Reklama

Niedziela Sosnowiecka

Naśladować zamiast podziwiać

– Przebywając w bliskości Jana Pawła II, obserwując jego życie modlitewne, jego uważne słuchanie ludzi i nieustanne zawierzenie Bogu wszystkich spraw, odnosiło się wrażenie, że już za życia jest to człowiek święty – powiedział podczas wprowadzenia relikwii św. Jana Pawła II abp Mieczysław Mokrzycki.

Niedziela sosnowiecka 14/2024, str. IV

[ TEMATY ]

relikwie św. Jana Pawła II

Piotr Lorenc/Niedziela

Eucharystii w Tąpkowicach przewodniczy abp Mieczysław Mokrzycki

Eucharystii w Tąpkowicach przewodniczy abp Mieczysław Mokrzycki

Bądź na bieżąco!

Zapisz się do newslettera

Tydzień przed Świętami Zmartwychwstania Pańskiego, 22 i 23 marca, hierarcha zrobił niebywały prezent wiernym pięciu parafii diecezji sosnowieckiej, wprowadzając relikwie papieża. Otrzymały je parafie: Najświętszej Maryi Panny Królowej Świata w Osieku; św. Karola Boromeusza w Jaworznie – Starej Hucie; Narodzenia Najświętszej Maryi Panny w Brudzowicach; św. Jana Chrzciciela w Tąpkowicach i św. Barbary w Ożarowicach.

Człowiek pokoju

W homiliach wygłoszonych w kościołach przyjmujących relikwie abp Mokrzycki przytoczył powiedzenie, że „święci są nie po to, by ich podziwiać, ale po to, by ich naśladować”. Wspomniał o człowieczeństwie św. Jana Pawła II. Podkreślił, że przy Janie Pawle II odczuwało się pokój. – Miało się poczucie bezpieczeństwa i życzliwości. To był człowiek wielkiej wiary, którego myśli ciągle zmierzały ku Bogu.
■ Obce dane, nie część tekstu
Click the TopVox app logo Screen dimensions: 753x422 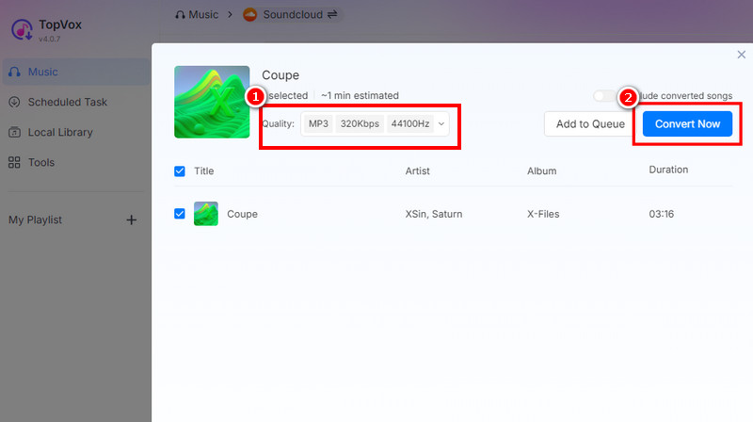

Pomóż w rozwoju naszego portalu

Wspieram

Reklama

Przypominając dzień zamachu na Jana Pawła II, 13 maja 1981 r., abp Mokrzycki podkreślił, że wówczas głos proroka naszych czasów miał być uciszony. – Dla Jana Pawła II zawierzenie Maryi w duchu słów Totus Tuus było treścią całego życia – przypomniał arcybiskup. – Choć Jan Paweł II był człowiekiem takim jak my, to jednocześnie był inny. Odróżniał się swoim zachowaniem, sposobem mówienia czy reagowania. W przedziwny sposób oddziaływał na innych. Stojąc przy nim odczuwało się pokój, bezpieczeństwo i atmosferę życzliwości. Jego myśli ciągle zwracały się ku Panu Bogu. To była jakby nieustanna modlitwa. Głęboko w pamięć zapadły mu słowa św. Anzelma: „Karmię was tym, czym sam żyję”. Miał świadomość tego, że posługa Słowa jest objawieniem tego, co zostało przygotowane na modlitwie, że prawdy głoszone muszą być wewnętrznie przeżyte. Dlatego nie żałował czasu na modlitwę – powiedział wieloletni sekretarz papieża.

Na kolanach przed Bogiem

Odniósł się także do charakteru Ojca Świętego. – Wiemy, że był wielkim teologiem, można powiedzieć i mistykiem. Ale każdego dnia modlił się w sposób bardzo prosty. Rozpoczynał modlitwy od odmówienia całego Pacierza katechizmowego: Ojcze nasz, Zdrowaś Maryjo, Wierzę w Boga, dziesięciorga Przykazań Bożych, pięciu Przykazań Kościelnych i Prawd Wiary. Jako kapłan miał świadomość, że modlitwa jest najważniejsza i dlatego swój czas poświęcał bez ograniczeń modlitwie – powiedział metropolita lwowski. Przypomniał, że papież rozpoczynał dzień od odmówienia dziesiątki Różańca, leżąc krzyżem, natychmiast po przebudzeniu się. W ciągu dnia śpiewał Godzinki, odprawiał Godzinę Świętą w czwartki i Drogę Krzyżową w piątki.

Reklama

– W modlitwach zaliczanych do tzw. pobożności ludowej dostrzegał głębię treści teologicznej, a pielgrzymowanie do sanktuariów maryjnych, w tym na Jasną Górę, było bliskie jego sercu. Kiedy podczas ostatniej pielgrzymki do Polski nie mógł pojechać na Jasną Górę, Ojcowie Paulini przyjechali do niego z obrazem Matki Bożej – przypomniał hierarcha. Dodał, że w centrum każdego dnia była Msza św. – Być na kolanach przed Bogiem, to nade wszystko być na kolanach przed Jezusem Eucharystycznym. Dlatego Msza św. była dla papieża sprawą najważniejszą i najświętszą, stanowiła centrum jego życia i każdego dnia. Jego umiłowanie Eucharystii wyrażało się również w trwaniu u stóp Chrystusa utajonego w Najświętszym Sakramencie. Każdego dnia wiele czasu spędzał w kaplicy. Swoje modlitwy przeplatał pieśniami eucharystycznymi, które sam sobie nucił czy śpiewał – mówił osobisty sekretarz Jana Pawła II.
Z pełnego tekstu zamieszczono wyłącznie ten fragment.